» Exercise prompt
Lines with the word "badge" in them must be copied from the records below.

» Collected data
.....
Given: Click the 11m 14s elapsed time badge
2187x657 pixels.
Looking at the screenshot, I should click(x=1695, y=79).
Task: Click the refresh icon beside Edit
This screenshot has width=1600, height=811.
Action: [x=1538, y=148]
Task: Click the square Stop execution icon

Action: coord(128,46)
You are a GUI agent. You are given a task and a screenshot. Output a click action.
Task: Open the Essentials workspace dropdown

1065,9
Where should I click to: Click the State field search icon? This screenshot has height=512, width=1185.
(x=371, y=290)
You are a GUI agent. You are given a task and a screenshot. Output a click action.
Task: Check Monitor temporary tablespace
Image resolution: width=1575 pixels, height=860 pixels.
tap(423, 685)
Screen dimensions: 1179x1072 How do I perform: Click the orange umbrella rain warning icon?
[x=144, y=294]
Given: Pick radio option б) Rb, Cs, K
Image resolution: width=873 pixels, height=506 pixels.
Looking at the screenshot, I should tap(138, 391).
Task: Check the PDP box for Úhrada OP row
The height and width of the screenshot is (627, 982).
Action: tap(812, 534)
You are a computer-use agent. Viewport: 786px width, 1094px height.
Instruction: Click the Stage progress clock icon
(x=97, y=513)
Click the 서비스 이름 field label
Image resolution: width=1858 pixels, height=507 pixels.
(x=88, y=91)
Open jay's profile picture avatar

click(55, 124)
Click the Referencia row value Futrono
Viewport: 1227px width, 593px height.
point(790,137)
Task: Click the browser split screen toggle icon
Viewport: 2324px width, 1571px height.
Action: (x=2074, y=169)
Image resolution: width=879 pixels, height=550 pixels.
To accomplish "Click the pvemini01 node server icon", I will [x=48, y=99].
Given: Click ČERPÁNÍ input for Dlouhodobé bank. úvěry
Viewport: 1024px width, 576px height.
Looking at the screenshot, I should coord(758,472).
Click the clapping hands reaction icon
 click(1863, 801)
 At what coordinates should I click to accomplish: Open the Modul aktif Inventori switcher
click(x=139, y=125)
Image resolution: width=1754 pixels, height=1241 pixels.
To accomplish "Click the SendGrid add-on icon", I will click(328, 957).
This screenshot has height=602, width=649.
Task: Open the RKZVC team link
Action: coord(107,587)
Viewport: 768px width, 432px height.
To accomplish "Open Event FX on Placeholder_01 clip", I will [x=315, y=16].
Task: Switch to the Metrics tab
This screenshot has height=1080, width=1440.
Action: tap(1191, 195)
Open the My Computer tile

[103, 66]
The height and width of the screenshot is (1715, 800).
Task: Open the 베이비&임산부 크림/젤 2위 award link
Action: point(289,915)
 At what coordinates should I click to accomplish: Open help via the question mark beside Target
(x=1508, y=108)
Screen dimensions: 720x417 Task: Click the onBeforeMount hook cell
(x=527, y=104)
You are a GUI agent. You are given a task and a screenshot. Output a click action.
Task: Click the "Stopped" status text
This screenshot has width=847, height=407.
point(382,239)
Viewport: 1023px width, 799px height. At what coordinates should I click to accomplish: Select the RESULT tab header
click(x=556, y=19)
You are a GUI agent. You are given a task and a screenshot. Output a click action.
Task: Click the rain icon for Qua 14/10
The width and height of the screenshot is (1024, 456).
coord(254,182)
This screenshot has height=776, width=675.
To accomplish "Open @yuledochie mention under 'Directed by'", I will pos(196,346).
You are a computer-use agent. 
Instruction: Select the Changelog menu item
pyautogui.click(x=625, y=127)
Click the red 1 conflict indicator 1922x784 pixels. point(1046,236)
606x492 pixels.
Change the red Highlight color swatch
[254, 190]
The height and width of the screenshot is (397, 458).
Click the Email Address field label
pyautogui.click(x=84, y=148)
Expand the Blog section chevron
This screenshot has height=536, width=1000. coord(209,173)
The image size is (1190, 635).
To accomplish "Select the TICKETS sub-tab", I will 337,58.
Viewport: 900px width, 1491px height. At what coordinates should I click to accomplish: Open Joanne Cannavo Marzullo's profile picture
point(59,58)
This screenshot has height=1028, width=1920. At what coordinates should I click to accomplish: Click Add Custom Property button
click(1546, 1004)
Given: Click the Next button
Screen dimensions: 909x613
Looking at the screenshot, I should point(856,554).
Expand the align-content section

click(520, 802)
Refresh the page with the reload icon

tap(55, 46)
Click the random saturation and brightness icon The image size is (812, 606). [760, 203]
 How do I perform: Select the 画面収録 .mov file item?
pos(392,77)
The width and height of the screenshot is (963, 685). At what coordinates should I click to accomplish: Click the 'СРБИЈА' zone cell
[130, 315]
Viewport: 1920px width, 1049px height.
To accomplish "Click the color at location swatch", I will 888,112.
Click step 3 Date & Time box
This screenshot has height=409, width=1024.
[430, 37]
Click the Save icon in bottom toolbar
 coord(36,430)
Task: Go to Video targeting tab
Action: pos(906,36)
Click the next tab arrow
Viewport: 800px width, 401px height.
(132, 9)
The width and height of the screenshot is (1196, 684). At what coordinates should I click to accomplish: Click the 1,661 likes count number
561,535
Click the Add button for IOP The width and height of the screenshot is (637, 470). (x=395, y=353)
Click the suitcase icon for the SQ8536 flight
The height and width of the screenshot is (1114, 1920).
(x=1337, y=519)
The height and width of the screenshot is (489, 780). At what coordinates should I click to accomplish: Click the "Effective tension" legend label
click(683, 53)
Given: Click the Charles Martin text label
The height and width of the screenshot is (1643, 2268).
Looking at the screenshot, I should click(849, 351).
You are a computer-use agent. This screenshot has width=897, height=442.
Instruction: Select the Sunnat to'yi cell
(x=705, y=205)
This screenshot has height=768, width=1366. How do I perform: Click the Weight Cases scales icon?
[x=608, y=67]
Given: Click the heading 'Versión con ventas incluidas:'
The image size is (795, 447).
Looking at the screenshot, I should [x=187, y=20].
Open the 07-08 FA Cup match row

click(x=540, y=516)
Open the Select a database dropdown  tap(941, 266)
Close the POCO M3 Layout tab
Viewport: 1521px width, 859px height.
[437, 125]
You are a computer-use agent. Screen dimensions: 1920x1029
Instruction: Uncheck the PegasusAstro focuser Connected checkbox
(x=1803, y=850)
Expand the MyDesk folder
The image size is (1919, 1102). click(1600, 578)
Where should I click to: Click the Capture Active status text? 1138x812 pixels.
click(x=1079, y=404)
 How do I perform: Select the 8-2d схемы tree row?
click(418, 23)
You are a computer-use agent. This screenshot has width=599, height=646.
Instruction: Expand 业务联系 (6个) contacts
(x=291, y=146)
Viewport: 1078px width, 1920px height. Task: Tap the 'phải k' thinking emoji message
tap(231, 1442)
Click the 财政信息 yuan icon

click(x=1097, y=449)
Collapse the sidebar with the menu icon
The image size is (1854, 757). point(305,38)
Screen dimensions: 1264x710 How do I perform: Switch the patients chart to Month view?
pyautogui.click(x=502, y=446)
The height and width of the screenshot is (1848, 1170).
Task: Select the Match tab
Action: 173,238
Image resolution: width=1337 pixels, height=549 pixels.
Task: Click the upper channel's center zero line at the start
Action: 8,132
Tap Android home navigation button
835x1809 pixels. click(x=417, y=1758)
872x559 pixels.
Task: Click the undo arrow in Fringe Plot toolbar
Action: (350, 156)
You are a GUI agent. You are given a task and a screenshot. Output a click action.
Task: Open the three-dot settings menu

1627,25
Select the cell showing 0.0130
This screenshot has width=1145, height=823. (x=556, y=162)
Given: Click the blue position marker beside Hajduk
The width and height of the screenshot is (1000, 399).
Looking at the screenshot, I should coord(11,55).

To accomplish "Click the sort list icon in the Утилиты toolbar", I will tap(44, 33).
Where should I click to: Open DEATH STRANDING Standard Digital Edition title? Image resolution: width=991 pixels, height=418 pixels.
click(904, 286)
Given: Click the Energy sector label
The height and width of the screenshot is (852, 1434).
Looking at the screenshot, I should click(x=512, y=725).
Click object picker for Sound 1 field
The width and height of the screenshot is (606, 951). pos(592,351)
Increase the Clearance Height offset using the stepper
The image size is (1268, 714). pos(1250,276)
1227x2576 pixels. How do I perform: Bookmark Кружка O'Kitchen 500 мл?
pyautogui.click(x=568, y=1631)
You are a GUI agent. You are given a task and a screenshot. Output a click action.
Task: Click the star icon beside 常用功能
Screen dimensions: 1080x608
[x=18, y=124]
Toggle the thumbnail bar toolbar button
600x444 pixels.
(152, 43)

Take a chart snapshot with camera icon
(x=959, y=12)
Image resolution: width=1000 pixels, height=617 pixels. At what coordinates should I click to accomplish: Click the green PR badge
.....
» Answer to this exercise
Given: Click the 11m 14s elapsed time badge
Image resolution: width=1000 pixels, height=617 pixels. At what coordinates should I click to accomplish: Click the green PR badge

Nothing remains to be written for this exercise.